A common technique for certain nlp tasks are to mean pool sentences or entities which span several tokens. So in some cases, the mean of a slice of the final context embeddings is calculated. This is easy to do for a single row, but less obvious to calculate in a batch.
Say that I want to take the mean pool of a couple entities, each spanning a few tokens.
I have last_hidden_state
which is a 512 tokens x 768 embedding size tensor.
I also have mean_slices
which is a n x 2 sized tensor, where n is the number of entities within the 512 tokens. Each row contains two numbers, they are the start and end token index for each entity.

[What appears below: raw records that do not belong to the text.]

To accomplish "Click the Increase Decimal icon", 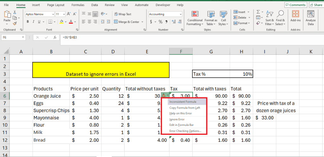I will tap(174, 22).
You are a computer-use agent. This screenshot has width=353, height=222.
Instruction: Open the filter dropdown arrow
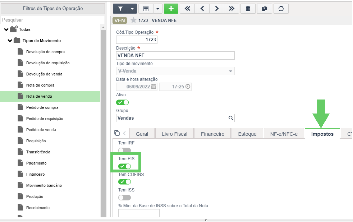tap(132, 9)
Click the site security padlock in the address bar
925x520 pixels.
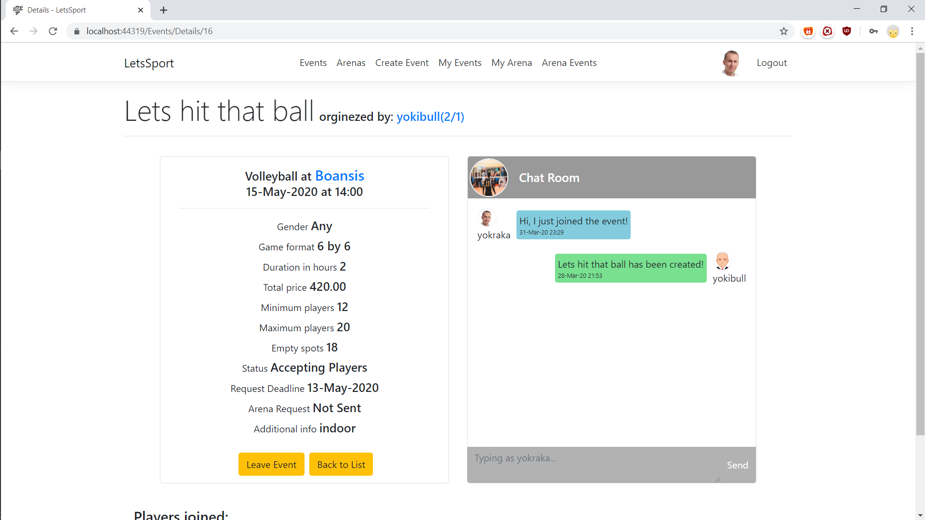(x=76, y=31)
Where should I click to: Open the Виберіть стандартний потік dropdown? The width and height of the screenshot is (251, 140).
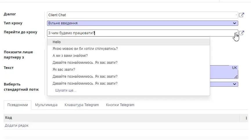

Since there are no ragged tensors in pytorch, I came up with a workaround where I would calculate the cumsum of the embeddings along the axis of the 512 tokens, and then for each cumsum of an end entity index, I would subtract out the cumsum before the start entity index, and then divide by the length of the slices.
Here’s how it would look like in pytorch code
padded = torch.nn.functional.pad(
last_hidden_state.cumsum(dim=0), (0, 0, 1, 0)
)
pools = torch.diff(
padded[mean_slices], dim=1
).squeeze()/torch.diff(mean_slices, dim=1)
However, I am wondering if this may not work as intended, as gradients will be passed to all tokens, not just the ones being averaged…I think.